Personal information
- Full name: Jérémy Obin
- Date of birth: 5 March 1993 (age 33)
- Place of birth: Lille, France
- Height: 1.88 m (6 ft 2 in)
- Position: Defender

Team information
- Current team: Sint-Eloois-Winkel

Youth career
- 1999–2001: Lommois
- 2001–2004: Iris Club de Lambersart
- 2004–2011: Lille

Senior career*
- Years: Team / Apps / (Gls)
- 2011–2013: Valenciennes / 0 / (0)
- 2011–2013: Valenciennes B / 13 / (0)
- 2013–2015: RWS Bruxelles / 30 / (2)
- 2015–2016: Maasmechelen / 22 / (0)
- 2016–2017: RFC Seraing / 11 / (1)
- 2017–: Sint-Eloois-Winkel / 21 / (1)

International career^{‡}
- 2008–2009: France U16 / 9 / (0)
- 2009–2010: France U17 / 12 / (0)
- 2010–2011: France U18 / 11 / (1)

= Jérémy Obin =

French footballer (born 1993)

Jérémy Obin (born 5 March 1993) is a French footballer who plays for and captains Belgian club Sint-Eloois-Winkel.
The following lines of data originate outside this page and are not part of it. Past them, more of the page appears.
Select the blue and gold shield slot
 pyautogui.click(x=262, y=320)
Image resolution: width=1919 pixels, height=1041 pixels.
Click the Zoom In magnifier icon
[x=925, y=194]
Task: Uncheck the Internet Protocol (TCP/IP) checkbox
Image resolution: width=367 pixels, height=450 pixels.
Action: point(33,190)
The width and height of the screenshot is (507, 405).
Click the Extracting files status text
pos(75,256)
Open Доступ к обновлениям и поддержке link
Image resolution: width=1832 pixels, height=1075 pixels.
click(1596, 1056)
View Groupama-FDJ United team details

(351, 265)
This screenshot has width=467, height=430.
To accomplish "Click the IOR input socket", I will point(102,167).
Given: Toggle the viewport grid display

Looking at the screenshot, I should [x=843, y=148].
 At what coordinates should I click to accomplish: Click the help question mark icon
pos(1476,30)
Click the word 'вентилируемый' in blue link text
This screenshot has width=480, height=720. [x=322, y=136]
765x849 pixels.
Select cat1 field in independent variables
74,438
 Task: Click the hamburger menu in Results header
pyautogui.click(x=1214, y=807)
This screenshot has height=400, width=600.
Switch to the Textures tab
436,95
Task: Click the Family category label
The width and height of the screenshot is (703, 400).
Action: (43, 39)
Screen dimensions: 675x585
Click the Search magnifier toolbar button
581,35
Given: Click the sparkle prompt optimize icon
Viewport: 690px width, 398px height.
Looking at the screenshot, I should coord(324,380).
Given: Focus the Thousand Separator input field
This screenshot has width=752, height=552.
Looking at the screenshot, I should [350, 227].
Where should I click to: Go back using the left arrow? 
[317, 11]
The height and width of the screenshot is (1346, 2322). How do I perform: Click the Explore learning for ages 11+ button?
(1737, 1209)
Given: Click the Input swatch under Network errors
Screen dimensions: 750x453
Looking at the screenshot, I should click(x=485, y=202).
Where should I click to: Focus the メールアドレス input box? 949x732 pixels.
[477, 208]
He plays as either a centre-back or left-back.

==Career==
Born in Lille, Obin began his career playing for hometown club Lille. After failing to establish himself as a professional at Lille, in June 2011, Obin signed a two-year trainee contract with Derby du Nord rivals Valenciennes. He made his professional debut on 31 August 2011 in a 3–2 Coupe de la Ligue defeat away to Dijon appearing as an injury time substitute. Obin is a France youth international having represented his nation at all levels for which he has been eligible. He served as captain at under-17 and under-18 level and represent the former team at the 2010 UEFA European Under-17 Football Championship.